### WORK INSTRUCTIONS
The lines to copy are those holding the string "computer" in the entries below.

[Items from a data source]

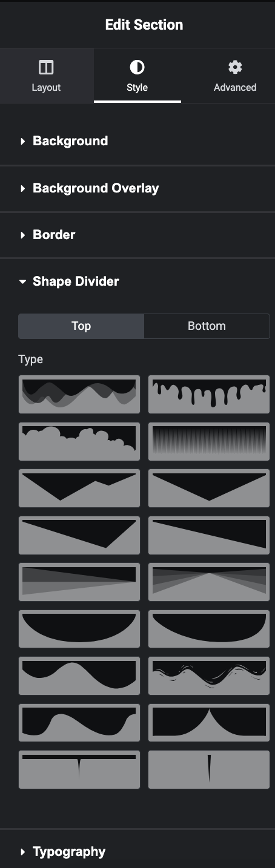275x868 pixels.
Task: Open the Layout tab
Action: coord(46,76)
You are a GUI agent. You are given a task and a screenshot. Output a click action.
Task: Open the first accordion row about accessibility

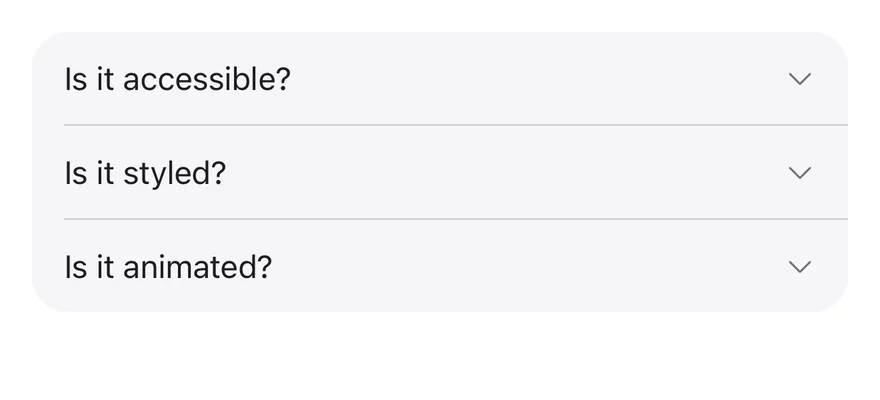coord(439,79)
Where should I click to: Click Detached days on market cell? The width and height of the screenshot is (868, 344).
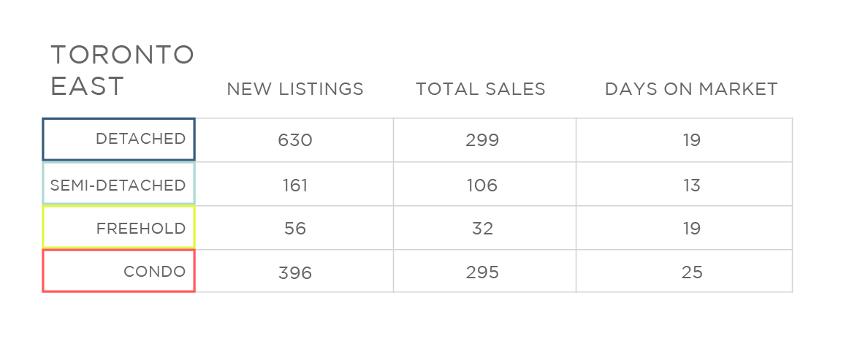tap(691, 140)
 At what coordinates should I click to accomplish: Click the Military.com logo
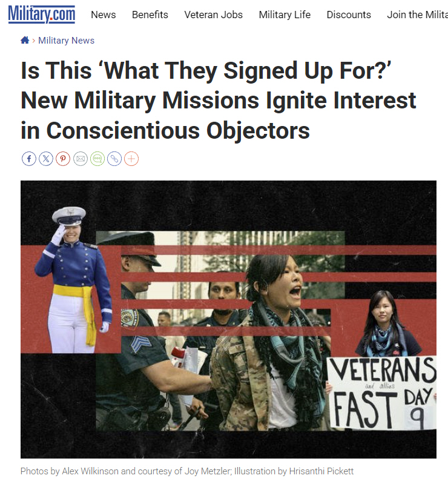point(42,14)
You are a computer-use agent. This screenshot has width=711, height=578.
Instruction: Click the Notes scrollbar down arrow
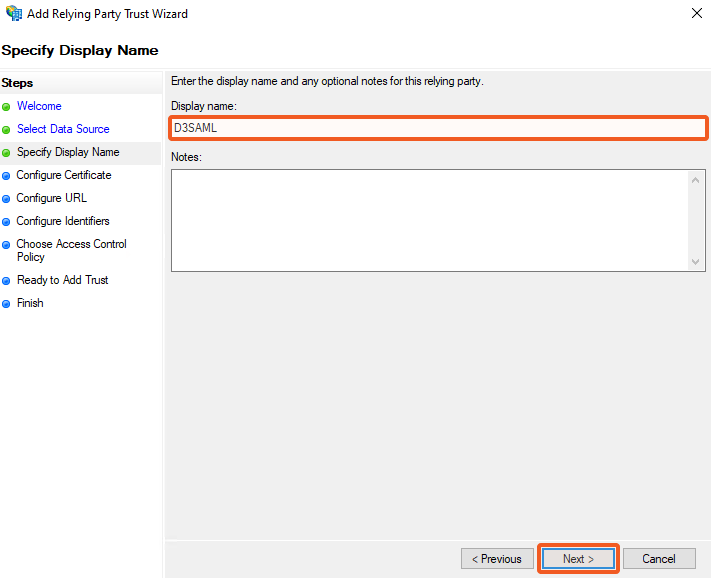click(696, 261)
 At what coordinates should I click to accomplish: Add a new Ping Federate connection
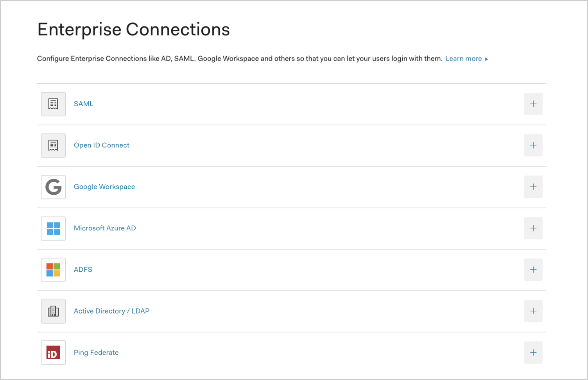(x=533, y=352)
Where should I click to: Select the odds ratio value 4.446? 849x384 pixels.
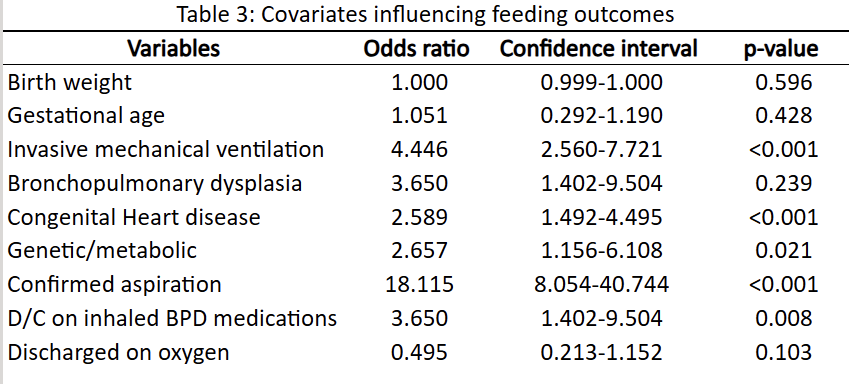tap(419, 149)

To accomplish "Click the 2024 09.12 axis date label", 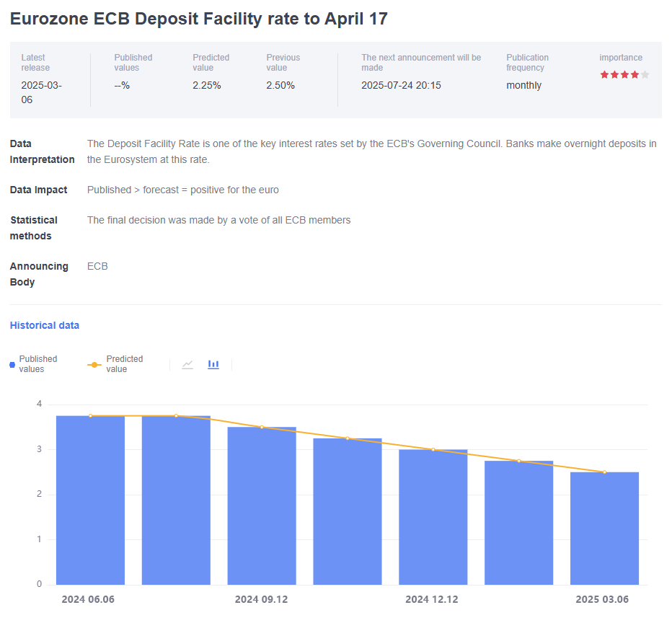I will point(262,599).
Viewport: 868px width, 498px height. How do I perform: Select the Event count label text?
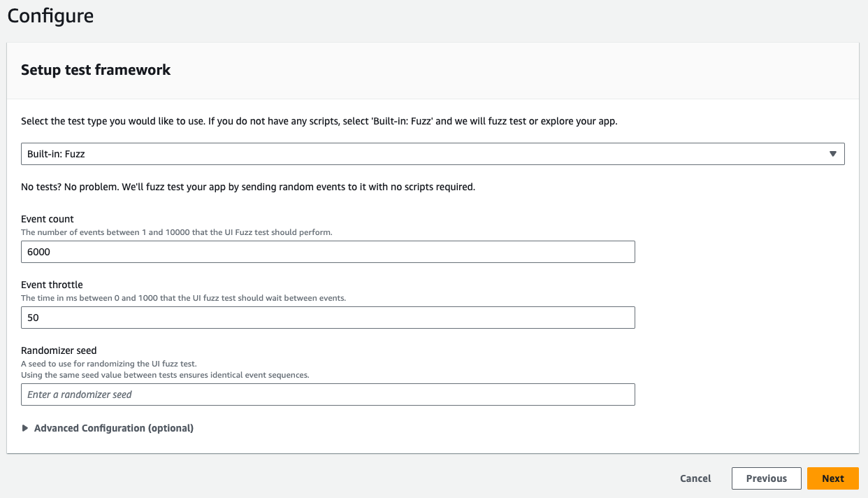[x=46, y=219]
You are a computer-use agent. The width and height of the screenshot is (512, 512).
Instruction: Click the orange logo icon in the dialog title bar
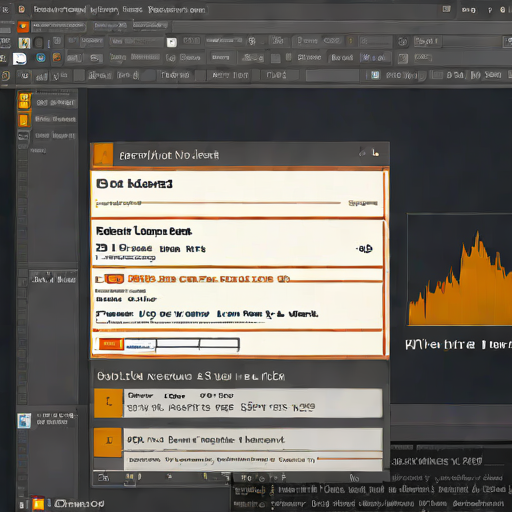pyautogui.click(x=102, y=155)
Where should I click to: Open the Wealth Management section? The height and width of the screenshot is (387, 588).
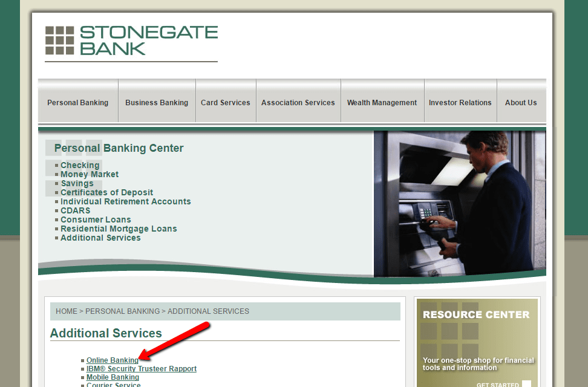[x=382, y=102]
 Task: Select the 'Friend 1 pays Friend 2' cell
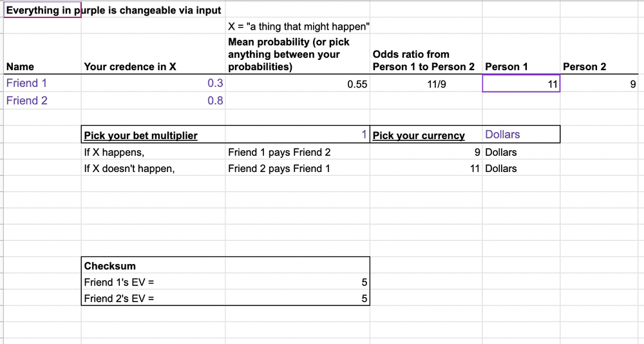[x=298, y=151]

### THE COMPLETED TASK
You are a computer-use agent. This screenshot has width=711, height=578.
You are a computer-use agent. The width and height of the screenshot is (512, 512).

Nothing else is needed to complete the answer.